_Supplied passage_

Submitted by Internationalism USA on
The events of the past four years have amply confirmed the analysis that the ICC advanced in 2001 about the nature and political impact of the terrorist attacks on September 11th.
The Bourgeoisie Knew About the Attacks in Advance
As readers will recall, four years ago in these pages, we compared the terrible events of 9/11 to the attack on Pearl Harbor in 1941 and pointed out that “there is considerable evidence that the bourgeoisie was not taken by surprise by the attacks in either case and that the bourgeoisie cynically welcomed the massive death toll in both cases for purposes of political expediency in order to implement its imperialist war aims, and other long range political objectives” (Internationalism 120). We argued that, while the bourgeoisie might not have known the exact targets of the attacks that came on 9/11 or that the results would be so catastrophic, they had ample knowledge that such attacks were coming and permitted them to ocurr in order to mobilize the population for war, to overcome the vestiges of what the bourgeoisie calls the “Vietnam syndrome” – the unwillingness of the population, particularly the working class, to rally behind the state for full scale imperialist war.
At the time our critics accused of us of falling prey to conspiracy theory and paranoia. However, our analysis has been confirmed by the data revealed in countless books, journalistic articles, and investigation commissions, etc. in the last few years.The latest revelation is that the CIA knew that Mohammed Atta, the ringleader of the 9/11 attacks, was in the US, was being trained as a pilot, and was preparing a terrorist attack, but decided not to inform the FBI. Furthermore, this information was subsequently given to investigators for the highly acclaimed 9/11 Commission, but was suppressed by the Commission and was never made public until quite recently. However critical the Commission’s report was of the “intelligence community,” this particular item was too damaging to be allowed to see the light of day. And as recently as mid-September, the New York Times reported that despite the government’s protestations that no one could have ever imagined that terrorists would hijack planes and turn them into missiles, the Federal Aviation Administration (FAA) had been informed in 1998 that al Qaeda planned to hijack American jetliners and crash them into American landmark buildings and structures.

_Dataset extract_
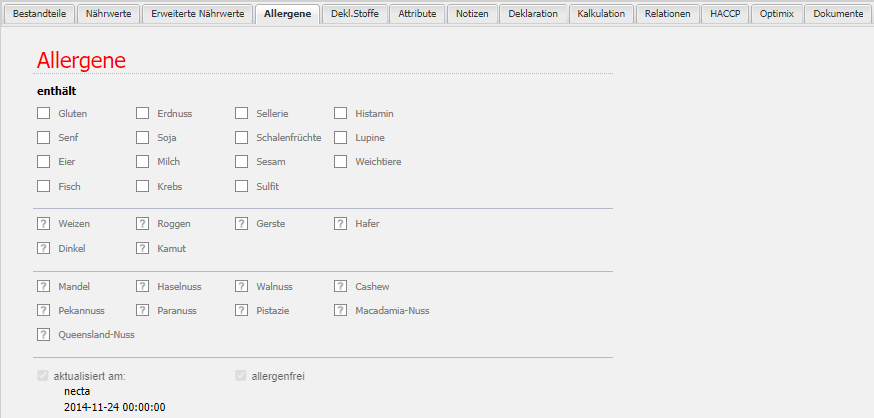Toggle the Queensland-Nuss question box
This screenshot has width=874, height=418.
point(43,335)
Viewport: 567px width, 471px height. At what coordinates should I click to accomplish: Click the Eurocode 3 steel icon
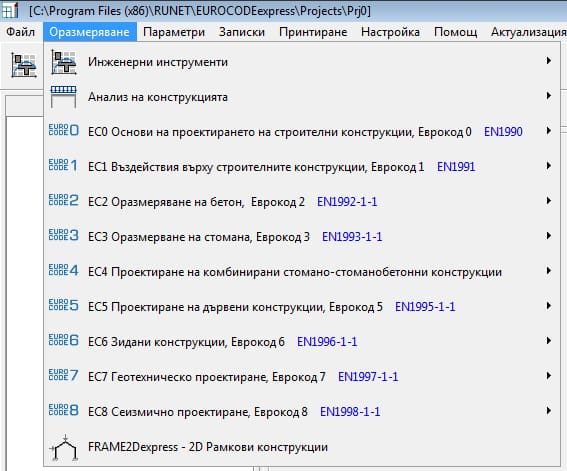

_What needs to be done_
Set down word for word the portion of the article on the September 11th attacks starting with "Submitted by Internationalism" and going on through "on September 11th.". The listing is independent material and has no connection to the article on the September 11th attacks.

_Finished answer_
Submitted by Internationalism USA on
The events of the past four years have amply confirmed the analysis that the ICC advanced in 2001 about the nature and political impact of the terrorist attacks on September 11th.